I have a schema and I would like all documents that conform to that schema to be transformed a certain way. Would I be able to specify the xsl file to use right on the schema? The xml file names may change etc but I want anything that conforms to this schema to be transformed the same way.

Is there any way to do this?

Thanks!
prgmrgirl
 
>I have a schema and I would like all documents that conform to that schema to be transformed a certain way. Would I be able to specify the xsl file to use right on the schema?

To make xsl stylesheet and xsd schema document jointly appearing together in one place, the standardizing body has provisioned a way, namely, in the xml document. Concretely, it is the processing instruction
[tt] <?xml-stylesheet type="text/xsl" href="[blue]the_url[/blue]" ?>[/tt]
and
[tt] xsi:schemaLocation[/tt]
[tt]or xsi:noNamespaceSchemaLocation[/tt]

But they both can be overriden by any application and they are designed to be so making the provision suggestive without enforcing necessarily the joint use.

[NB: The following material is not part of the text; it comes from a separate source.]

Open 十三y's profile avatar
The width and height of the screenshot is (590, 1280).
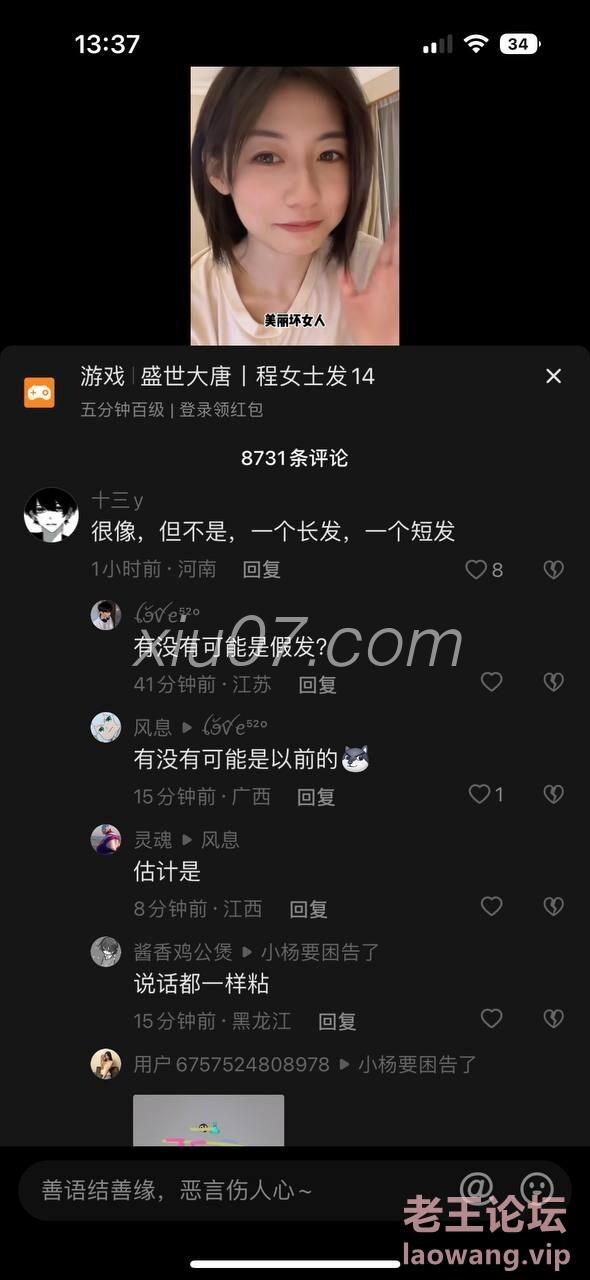click(51, 515)
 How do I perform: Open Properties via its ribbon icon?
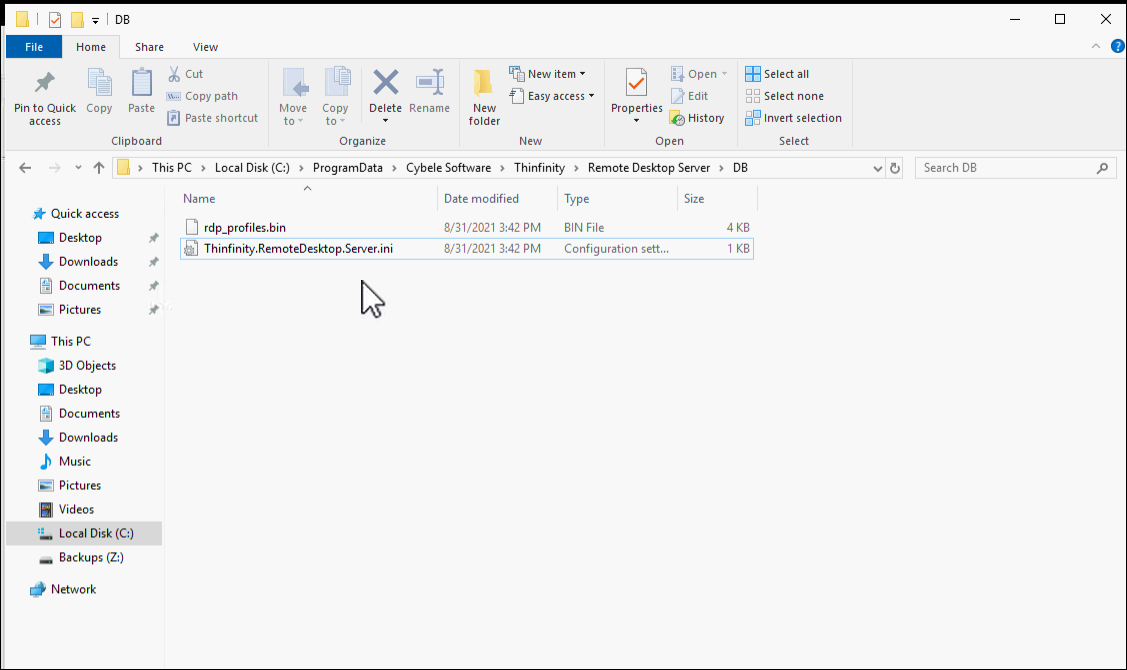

Why does it work at all? It is _only_ because the standard-aware utility try to accommodate with the provision with the built-in engine. Notable examples are those common browsers such as ie, moz/ff/nn and op.

But the two pieces of information are all appearing in any validating application and those appeared in the application have the final say, ie, they will override what appeared in the xml document. The application here I mean any concrete code or script with the purpose of reading and parsing and validating xml documents.

With all the above, I mean to say that you can supply that piece of information (ie, the specific xsl document) sure in the xsd such as in an annotation or any other specific place so that the application can locate it and read it (because the coder/scripter tell it to do so). The final say rests in the application. And that appears to be a round-trip to the essential said in the previous paragraph. Hope this make the consideration of the issue more figurative with contrast.